In foreground backup, for each file system the number of files to be backed up and the estimated amount of time is displayed. As each file system backup progresses the percentage completed and the total time is displayed (see Figure 2).

For each file system, the number of files to back up is determined (line 154); the cpio command is executed in the background with the no rewind device. The while loop (lines 161 - 214) continues until the background cpio command completes (line 165) and the next file system is backed up.

Within the while loop, the following variables are calculated and displayed:

HOW_MUCH -- This is how many files have actually been backed up. The number is obtained by checking the line count in cpio's output file (line 170). For users of HP-UX: the cpio command creates an extra output line stating the reel number being used. This bumps the number of files done by 1.

PERCENT -- This is just percentage completed as determined by an awk script (line 176).

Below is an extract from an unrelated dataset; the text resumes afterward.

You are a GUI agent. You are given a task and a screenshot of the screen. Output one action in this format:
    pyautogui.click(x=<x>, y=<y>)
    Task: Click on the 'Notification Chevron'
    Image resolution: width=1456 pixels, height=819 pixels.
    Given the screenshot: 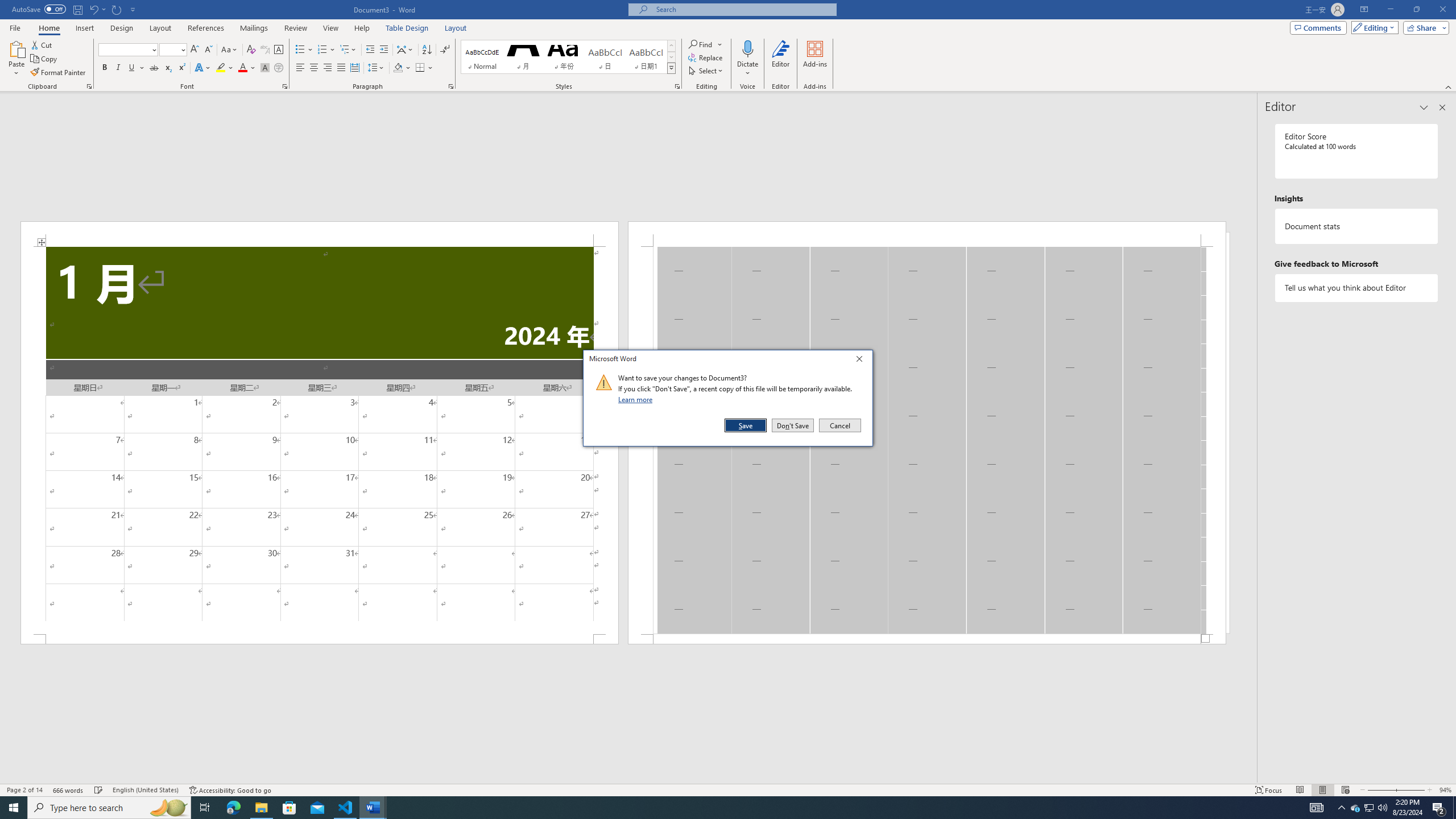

TIME_SO_FAR -- This is the amount of minutes between the system time and when this file system started backing up. The starting and present time are determined by the date command (lines 157 and 182) as the number of days, hours, and minutes since the first of the month. The awk script (line 185) accepts the start time and now strings, splits them into two arrays of three elements each using an awk internal function call, and then does the calculation. Be aware that awk arrays have a character index. For more information, see The AWK Programming Language. Notice the two arguments to the awk script are in quotes. If they weren't, the two arguments would be six.

ETTC -- This is the estimated time to completion determined by another awk script (line 199). This is a gross approximation since the awk script assumes that each file takes the same amount of time to backup. Surprisingly, when backing up hundreds of megabytes this approximation is close.

Background Backup

If the backup is running in the background or from cron (lines 226 - 237), each file system is backed up without displaying file and time information.

Report Section

After the backup is complete, each file system is displayed with its approximate size; the total approximate size in megabytes, the total time in hours, and the average rate in magabytes/hour are also displayed (lines 242 - 282). If the backup had been run from cron, the output of the report would have been mailed to the cron user (usually root). Figure 3 shows a sample report.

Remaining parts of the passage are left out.